* DOCUMENTO DI PARTENZA:
Con il terzo motivo del ricorso si lamenta l’omesso esame di fatto decisivo perchè la sentenza di primo grado si è basata su una (presunta) documentazione prodotta in giudizio dall’agenzia, che invece secondo il contribuente non è stata depositata e ciò è stato oggetto di specifico motivo di appello sul quale la CTR non si è pronunciata, affermando invece che nel giudizio di rinvio si possono depositare documenti nuovi.

3.1- I primi due motivi possono esaminarsi congiuntamente e sono fondati.

La CTR ha ritenuto che l’avviso fosse sufficientemente motivato con la sola indicazione della consistenza, della categoria e della classe acclarati dall’ufficio e che in ogni caso i documenti successivamente prodotti in giudizio dall’ufficio in particolare l’elenco, aggiornato al giugno 2016, di altri appartamenti siti nella stessa via Gramsci tutti in categoria Al, giustificassero ampiamente il cambiamento. Così facendo la CTR ha fatto inesatta applicazione della normativa di riferimento e dei principi interpretativi in materia, più volte affermati da questa Corte; per giunta indebitamente sovrapponendo i distinti piani della “motivazione” e della “prova” della pretesa impositiva.

* CONSEGNA 1:
Aggiorna il passo del documento di partenza che si apre con le parole contenenti "Con il terzo" e si chiude con "e sono fondati.", mettendo "ricorrente" al posto di "contribuente".
* CONSEGNA 2:
Secondo il documento di partenza, a quale mese e anno era aggiornato l'elenco degli altri appartamenti di via Gramsci prodotto dall'ufficio?

* MATERIALE FORNITO:

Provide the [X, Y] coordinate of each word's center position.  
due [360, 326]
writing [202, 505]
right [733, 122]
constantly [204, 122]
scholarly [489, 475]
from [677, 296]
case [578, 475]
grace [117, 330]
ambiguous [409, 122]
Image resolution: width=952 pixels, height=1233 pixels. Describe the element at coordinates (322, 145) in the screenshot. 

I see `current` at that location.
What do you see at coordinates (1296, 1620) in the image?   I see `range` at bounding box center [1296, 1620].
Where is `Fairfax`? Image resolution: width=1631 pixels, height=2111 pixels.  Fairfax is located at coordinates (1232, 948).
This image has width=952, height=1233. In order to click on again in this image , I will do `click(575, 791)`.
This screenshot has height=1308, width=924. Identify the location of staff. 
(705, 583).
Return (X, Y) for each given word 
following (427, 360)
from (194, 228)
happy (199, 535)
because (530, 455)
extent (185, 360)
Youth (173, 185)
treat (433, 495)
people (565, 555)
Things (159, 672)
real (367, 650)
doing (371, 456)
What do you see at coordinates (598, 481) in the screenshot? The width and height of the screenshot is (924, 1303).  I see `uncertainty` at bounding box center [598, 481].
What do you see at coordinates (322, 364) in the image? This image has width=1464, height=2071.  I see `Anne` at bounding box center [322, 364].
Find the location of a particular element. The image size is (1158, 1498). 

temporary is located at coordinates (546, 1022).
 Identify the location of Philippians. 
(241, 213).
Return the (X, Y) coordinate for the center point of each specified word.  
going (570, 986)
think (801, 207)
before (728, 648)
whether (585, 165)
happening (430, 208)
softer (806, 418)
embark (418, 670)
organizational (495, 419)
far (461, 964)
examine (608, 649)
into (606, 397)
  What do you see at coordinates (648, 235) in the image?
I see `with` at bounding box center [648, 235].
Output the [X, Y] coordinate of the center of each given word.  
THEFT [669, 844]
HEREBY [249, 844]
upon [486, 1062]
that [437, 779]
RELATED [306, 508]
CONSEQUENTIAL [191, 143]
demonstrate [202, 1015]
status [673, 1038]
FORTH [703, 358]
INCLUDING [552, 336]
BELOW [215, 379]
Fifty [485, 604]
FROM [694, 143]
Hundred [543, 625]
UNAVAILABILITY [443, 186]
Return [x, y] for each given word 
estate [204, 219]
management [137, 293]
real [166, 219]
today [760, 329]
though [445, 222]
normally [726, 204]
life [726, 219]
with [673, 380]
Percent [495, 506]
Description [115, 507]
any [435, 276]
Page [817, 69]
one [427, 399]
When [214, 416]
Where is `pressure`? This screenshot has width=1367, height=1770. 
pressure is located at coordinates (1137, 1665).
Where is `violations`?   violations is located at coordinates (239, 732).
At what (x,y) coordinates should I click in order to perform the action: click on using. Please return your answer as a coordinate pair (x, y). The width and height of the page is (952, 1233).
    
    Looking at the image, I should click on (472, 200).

* RISPOSTA 1:
Con il terzo motivo del ricorso si lamenta l’omesso esame di fatto decisivo perchè la sentenza di primo grado si è basata su una (presunta) documentazione prodotta in giudizio dall’agenzia, che invece secondo il ricorrente non è stata depositata e ciò è stato oggetto di specifico motivo di appello sul quale la CTR non si è pronunciata, affermando invece che nel giudizio di rinvio si possono depositare documenti nuovi.

3.1- I primi due motivi possono esaminarsi congiuntamente e sono fondati.

* RISPOSTA 2:
Al giugno 2016.